When e-mail marketers talk about analytics, they are typically referencing e-mail metrics: opens, clicks and conversions. They're missing out, however, if they don't include web analytics under their marketing umbrella as well.
“E-mail marketers should be using web analytics to improve their business productivity,” said Blaine Mathieu, CMO at e-mail service provider Lyris. “It's not just changing your definition of analytics, either. It's taking a stand-alone tool and bringing it into the domain of the online marketer.”
Not surprising, because e-mail marketers aren't integrating web analytics as often as they could be, there's a lot of confusion over how to use the data. For example, few e-mail marketers realize that they can use their web analytics to choose the right paid search terms for straight e-mail lead generation. There are other strategies they can use, too. Mathieu points to one secret and one “lie” that can help any e-mail marketer produce better campaigns.

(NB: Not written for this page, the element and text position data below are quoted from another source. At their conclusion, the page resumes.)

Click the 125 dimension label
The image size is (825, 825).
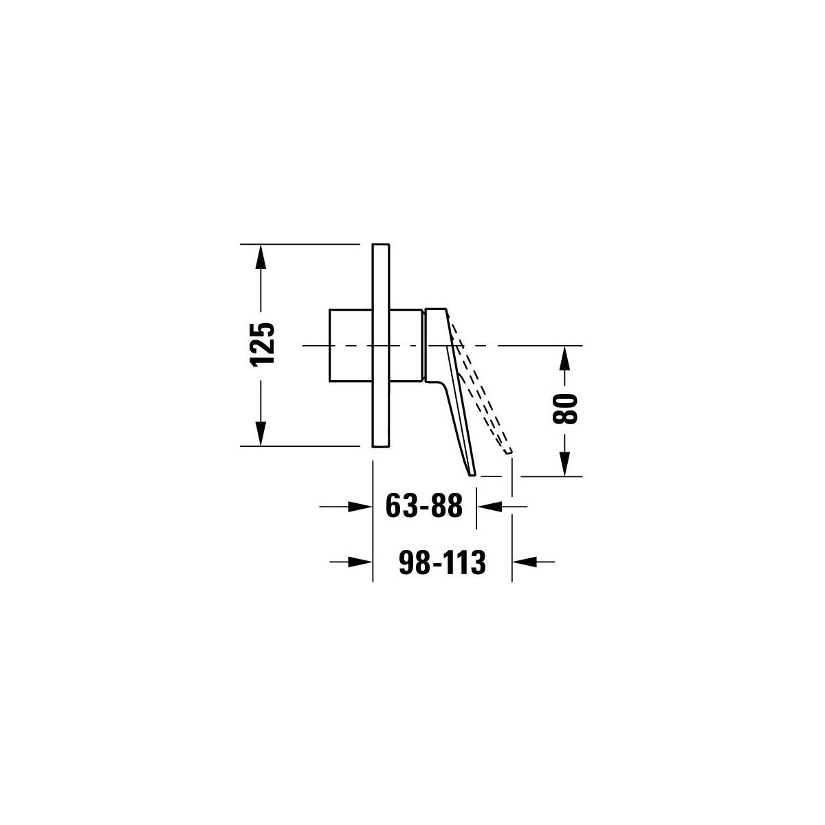coord(262,344)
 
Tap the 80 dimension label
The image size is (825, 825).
coord(565,408)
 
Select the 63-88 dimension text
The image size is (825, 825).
coord(424,505)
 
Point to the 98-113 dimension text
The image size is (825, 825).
coord(442,562)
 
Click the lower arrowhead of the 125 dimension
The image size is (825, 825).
coord(261,433)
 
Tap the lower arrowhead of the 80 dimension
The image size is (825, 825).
coord(565,464)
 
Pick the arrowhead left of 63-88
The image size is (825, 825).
coord(360,507)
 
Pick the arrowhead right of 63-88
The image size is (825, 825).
coord(489,507)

Secret: Web analytics can help marketers perform real-time A/B testing.
Historically, Mathieu said, A/B testing had two weaknesses. The first was a time lag. Because marketers had to wait until they got enough e-mail metrics to make a decision, they didn't really know which version of their message created more immediate results. The second was related to the metrics themselves. Marketers used “weak” metrics such as click-throughs or opens. When you marry e-mail metrics and web analytics, you gain a much better perspective of your A/B test, Mathieu said. “You're able to look at actual revenue or conversions--not just whether or not someone clicked through to a website.” Mathieu suggested marketers tag both the e-mail as well as the website so they can detect if an e-commerce event happed or a form was filled out. “This helps you get good data back immediately in order to make list decisions more rapidly,” he said.
Lie: You have to be an analytics expert to integrate web analytics with an e-mail marketing campaign.
At one point, this may have been true, but marketers no longer have to be technologists to integrate metrics. Tools have become easy to use--and much simpler to integrate--so users can take a wide view of their overall marketing efforts. Most ESPs now allow marketers to bring web analytics data right into the e-mail marketing dashboard. If an ESP's program doesn't have this ability, it might be worth shopping around a bit. Otherwise, marketers should be able to get up and running within a few hours. “Now, the real issue facing e-mail marketers isn't the challenge of using the tools, it's about breaking down silos and changing the definition of things,” Mathieu said.